*DESCRIPTION OF THE TASK*
Beginning with the line in which "The image size" appears, transcribe each line word for word until the records end. Do not include pictures.

*SUPPLIED DATA*
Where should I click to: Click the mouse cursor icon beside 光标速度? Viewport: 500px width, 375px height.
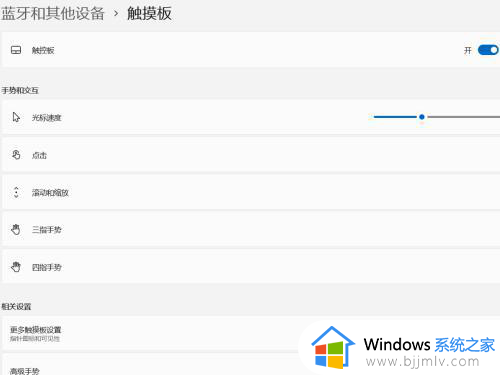pyautogui.click(x=16, y=117)
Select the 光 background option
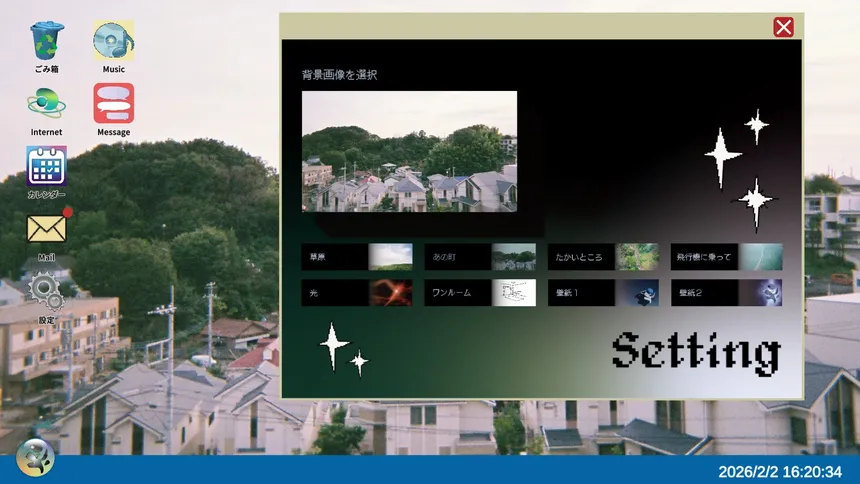The width and height of the screenshot is (860, 484). (x=357, y=293)
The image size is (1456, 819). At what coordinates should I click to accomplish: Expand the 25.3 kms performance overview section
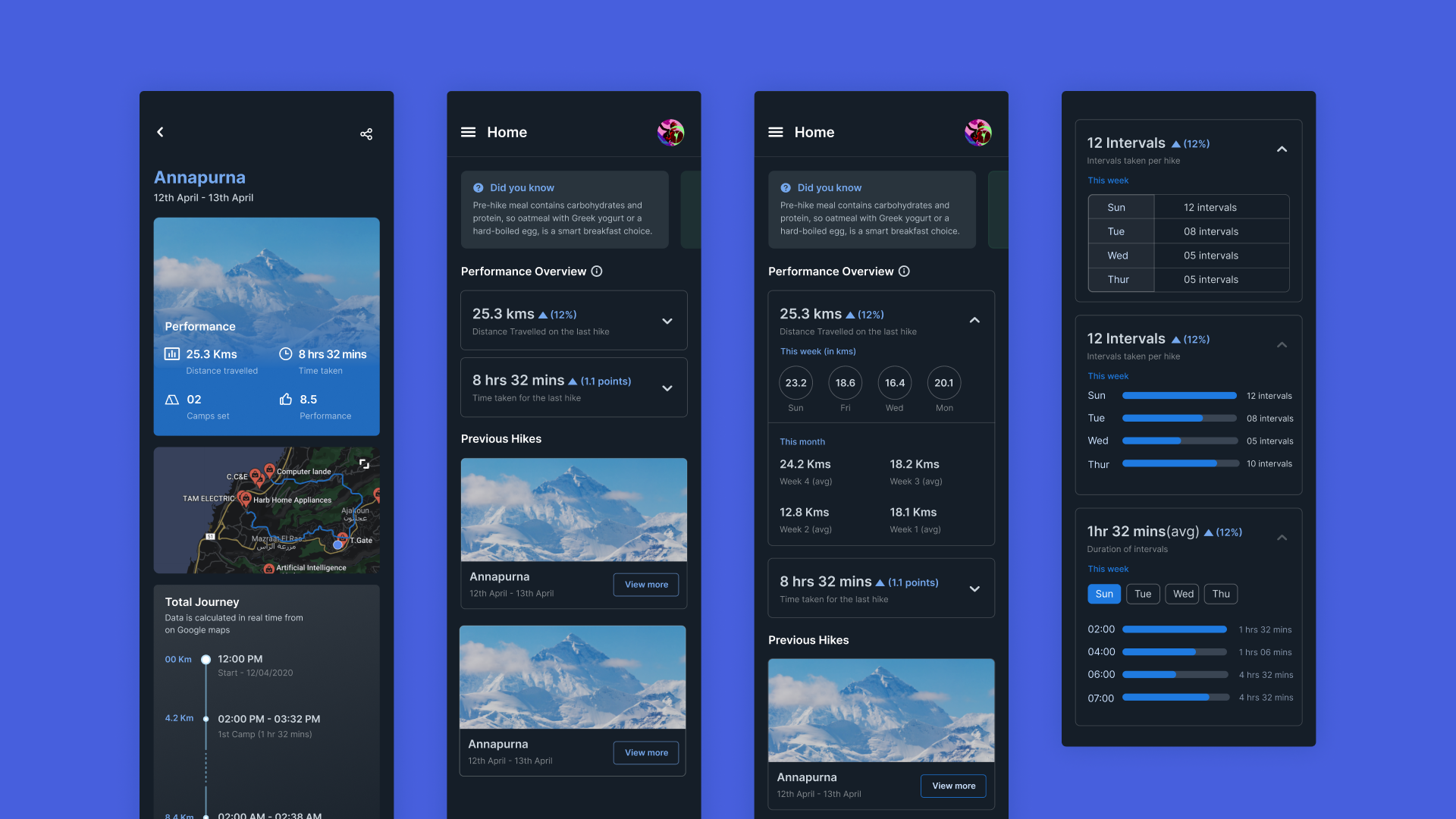coord(667,320)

*RESPONSE AREA*
The image size is (1456, 819). At what coordinates should I click to accomplish: Expand the 25.3 kms performance overview section
coord(667,320)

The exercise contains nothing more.